Continue the news article below on OpenAI's bug bounty program, picking up right after its final sentence.
──────── Document extract
OpenAI, the company behind the massively popular ChatGPT AI chatbot, has launched a bug bounty program in an attempt to ensure its systems are "safe and secure."

To that end, it has partnered with the crowdsourced security platform Bugcrowd for independent researchers to report vulnerabilities discovered in its product in exchange for rewards ranging from "$200 for low-severity findings to up to $20,000 for exceptional discoveries."

It's worth noting that the program does not cover model safety or hallucination issues, wherein the chatbot is prompted to generate malicious code or other faulty outputs. The company noted that "addressing these issues often involves substantial research and a broader approach."

Other prohibited categories are denial-of-service (DoS) attacks, brute-forcing OpenAI APIs, and demonstrations that aim to destroy data or gain unauthorized access to sensitive information beyond what's necessary to highlight the problem.
────────────────
──────── Given data
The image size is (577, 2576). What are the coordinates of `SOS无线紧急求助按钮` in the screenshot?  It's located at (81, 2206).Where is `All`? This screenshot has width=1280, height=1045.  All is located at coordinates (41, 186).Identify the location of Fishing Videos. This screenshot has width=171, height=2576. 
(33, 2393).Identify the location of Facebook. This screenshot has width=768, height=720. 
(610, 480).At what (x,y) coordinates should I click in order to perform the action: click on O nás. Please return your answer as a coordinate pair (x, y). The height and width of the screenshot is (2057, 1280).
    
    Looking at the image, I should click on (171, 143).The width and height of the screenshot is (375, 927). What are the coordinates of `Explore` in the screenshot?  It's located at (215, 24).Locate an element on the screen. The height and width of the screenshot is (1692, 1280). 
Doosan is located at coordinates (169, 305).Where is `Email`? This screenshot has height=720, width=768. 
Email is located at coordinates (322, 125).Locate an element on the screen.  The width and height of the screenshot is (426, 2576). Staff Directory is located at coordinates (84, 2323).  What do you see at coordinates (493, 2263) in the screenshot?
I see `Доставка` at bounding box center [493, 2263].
────────────────
§ Reply
"Please note that authorized testing does not exempt you from all of OpenAI's terms of service," the company cautioned. "Abusing the service may result in rate limiting, blocking, or banning."

What's in scope, however, are defects in OpenAI APIs, ChatGPT (including plugins), third-party integrations, public exposure of OpenAI API keys, and any of the domains operated by the company.

The development comes in response to OpenAI patching account takeover and data exposure flaws in the platform, prompting Italian data protection regulators to take a closer look at the platform.